# Wonderboy in Monster Land fan remake/expanded game



## Blake00 (Oct 27, 2021)

In recent years we've had official remakes of Wonder Boy 1, 3 and now we've got the new WB6 (Monster World 4) one but sadly there still hasn't been one for my personal favourite Wonder Boy 2 in Monster Land! Yes I know some of the others were more feature packed but for purely nostalgic reasons WB2 is my favourite as it was the first RPG like game I ever played and owned. I still hum its music to this day after like nearly 30 years lol! When I started re-collecting Sega Master System games a few years ago it was the first one I bought.

So while there's no official remake of Wonder Boy in Monster Land, I've recently discovered the awesome news that someone over at the SMS power forums is doing a fan remake and expansion of the game calling it 'Monsterland Meka', looks like it also includes stuff from WB1 (skateboard) and WB5 (player home) too. It's early days so far but I love the backgrounds! Entire valleys of grass, flowers, forests, & rivers surrounded by mountains. Love the music remasters too! The 3D main character appearance and animation leave a lot to be desired though lol, but its creator Immo has told me that it's just a placeholder until proper 2D animating art work is drawn over the top of it (similar to some of the 2D snake baddies already done).

Video:





There's a gazillion pictures on his website but here's some of my favourites:


----------



## Blake00 (Nov 27, 2021)

Oooooh, another Wonder Boy 2 in Monster Land fan remake project has been detected thanks to XBuster on the Monster World Discord!

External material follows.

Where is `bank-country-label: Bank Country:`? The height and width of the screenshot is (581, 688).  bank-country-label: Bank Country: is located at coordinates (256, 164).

This one is in the Unreal engine and looks interesting! Once again the 3D animation leaves a bit to be desired however the world design is pretty cool. I love his attention to detail in the background stuff eg you see the previous or next area (ie a castle or town) in the background on the current level you're in! Like many official game remakes these days he's also set it up so that you can switch between classic Master System 2D graphics & sounds to his new 3D graphics and sounds.


----------